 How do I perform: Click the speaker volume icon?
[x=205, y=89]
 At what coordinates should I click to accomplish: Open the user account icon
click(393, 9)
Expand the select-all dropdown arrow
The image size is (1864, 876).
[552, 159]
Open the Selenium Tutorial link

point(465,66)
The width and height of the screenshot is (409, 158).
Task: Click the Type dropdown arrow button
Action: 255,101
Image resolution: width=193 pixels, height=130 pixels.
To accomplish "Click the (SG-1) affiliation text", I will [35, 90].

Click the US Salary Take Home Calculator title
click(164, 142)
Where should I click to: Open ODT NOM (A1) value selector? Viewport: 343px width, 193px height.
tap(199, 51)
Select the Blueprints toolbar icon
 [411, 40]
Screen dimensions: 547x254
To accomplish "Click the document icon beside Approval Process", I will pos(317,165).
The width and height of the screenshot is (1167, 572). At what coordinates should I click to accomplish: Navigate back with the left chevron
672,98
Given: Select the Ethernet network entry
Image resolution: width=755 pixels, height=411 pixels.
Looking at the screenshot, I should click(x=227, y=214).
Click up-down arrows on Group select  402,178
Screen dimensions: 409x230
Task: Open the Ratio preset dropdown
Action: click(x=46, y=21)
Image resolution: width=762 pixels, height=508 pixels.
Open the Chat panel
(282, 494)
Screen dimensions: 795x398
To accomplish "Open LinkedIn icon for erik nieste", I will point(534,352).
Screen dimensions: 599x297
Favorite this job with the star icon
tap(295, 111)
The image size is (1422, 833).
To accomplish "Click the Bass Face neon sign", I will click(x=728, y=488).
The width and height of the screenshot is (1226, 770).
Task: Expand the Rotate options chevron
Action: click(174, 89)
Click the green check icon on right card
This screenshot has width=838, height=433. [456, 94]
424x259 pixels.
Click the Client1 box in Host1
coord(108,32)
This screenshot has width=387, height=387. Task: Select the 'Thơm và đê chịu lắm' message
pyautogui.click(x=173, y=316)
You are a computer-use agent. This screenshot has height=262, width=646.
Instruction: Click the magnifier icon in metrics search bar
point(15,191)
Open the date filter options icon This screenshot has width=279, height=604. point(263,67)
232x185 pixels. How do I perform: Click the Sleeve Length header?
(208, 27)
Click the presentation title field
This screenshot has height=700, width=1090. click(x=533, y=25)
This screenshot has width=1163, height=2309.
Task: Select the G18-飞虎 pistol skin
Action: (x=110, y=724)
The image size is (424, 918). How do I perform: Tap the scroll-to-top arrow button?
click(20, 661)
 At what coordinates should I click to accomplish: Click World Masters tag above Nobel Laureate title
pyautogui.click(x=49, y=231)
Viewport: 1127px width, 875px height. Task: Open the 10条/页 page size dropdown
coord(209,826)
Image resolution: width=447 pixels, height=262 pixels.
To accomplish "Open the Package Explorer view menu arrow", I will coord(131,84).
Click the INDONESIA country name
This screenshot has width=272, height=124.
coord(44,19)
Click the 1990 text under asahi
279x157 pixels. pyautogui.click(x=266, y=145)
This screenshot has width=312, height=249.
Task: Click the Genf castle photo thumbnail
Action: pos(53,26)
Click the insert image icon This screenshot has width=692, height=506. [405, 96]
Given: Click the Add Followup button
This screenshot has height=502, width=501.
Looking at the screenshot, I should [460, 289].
━━━
* **Task instructions**
Can you copy out these lines word for word, covering every one of the records above?

* **Task output**
 How do I perform: Click the speaker volume icon?
[x=205, y=89]
 At what coordinates should I click to accomplish: Open the user account icon
click(393, 9)
Expand the select-all dropdown arrow
The image size is (1864, 876).
[552, 159]
Open the Selenium Tutorial link

point(465,66)
The width and height of the screenshot is (409, 158).
Task: Click the Type dropdown arrow button
Action: 255,101
Image resolution: width=193 pixels, height=130 pixels.
To accomplish "Click the (SG-1) affiliation text", I will [35, 90].

Click the US Salary Take Home Calculator title
click(164, 142)
Where should I click to: Open ODT NOM (A1) value selector? Viewport: 343px width, 193px height.
tap(199, 51)
Select the Blueprints toolbar icon
 [411, 40]
Screen dimensions: 547x254
To accomplish "Click the document icon beside Approval Process", I will pos(317,165).
The width and height of the screenshot is (1167, 572). At what coordinates should I click to accomplish: Navigate back with the left chevron
672,98
Given: Select the Ethernet network entry
Image resolution: width=755 pixels, height=411 pixels.
Looking at the screenshot, I should click(x=227, y=214).
Click up-down arrows on Group select  402,178
Screen dimensions: 409x230
Task: Open the Ratio preset dropdown
Action: click(x=46, y=21)
Image resolution: width=762 pixels, height=508 pixels.
Open the Chat panel
(282, 494)
Screen dimensions: 795x398
To accomplish "Open LinkedIn icon for erik nieste", I will point(534,352).
Screen dimensions: 599x297
Favorite this job with the star icon
tap(295, 111)
The image size is (1422, 833).
To accomplish "Click the Bass Face neon sign", I will click(x=728, y=488).
The width and height of the screenshot is (1226, 770).
Task: Expand the Rotate options chevron
Action: click(174, 89)
Click the green check icon on right card
This screenshot has width=838, height=433. [456, 94]
424x259 pixels.
Click the Client1 box in Host1
coord(108,32)
This screenshot has width=387, height=387. Task: Select the 'Thơm và đê chịu lắm' message
pyautogui.click(x=173, y=316)
You are a computer-use agent. This screenshot has height=262, width=646.
Instruction: Click the magnifier icon in metrics search bar
point(15,191)
Open the date filter options icon This screenshot has width=279, height=604. point(263,67)
232x185 pixels. How do I perform: Click the Sleeve Length header?
(208, 27)
Click the presentation title field
This screenshot has height=700, width=1090. click(x=533, y=25)
This screenshot has width=1163, height=2309.
Task: Select the G18-飞虎 pistol skin
Action: (x=110, y=724)
The image size is (424, 918). How do I perform: Tap the scroll-to-top arrow button?
click(20, 661)
 At what coordinates should I click to accomplish: Click World Masters tag above Nobel Laureate title
pyautogui.click(x=49, y=231)
Viewport: 1127px width, 875px height. Task: Open the 10条/页 page size dropdown
coord(209,826)
Image resolution: width=447 pixels, height=262 pixels.
To accomplish "Open the Package Explorer view menu arrow", I will coord(131,84).
Click the INDONESIA country name
This screenshot has width=272, height=124.
coord(44,19)
Click the 1990 text under asahi
279x157 pixels. pyautogui.click(x=266, y=145)
This screenshot has width=312, height=249.
Task: Click the Genf castle photo thumbnail
Action: pos(53,26)
Click the insert image icon This screenshot has width=692, height=506. [405, 96]
Given: Click the Add Followup button
This screenshot has height=502, width=501.
Looking at the screenshot, I should [460, 289].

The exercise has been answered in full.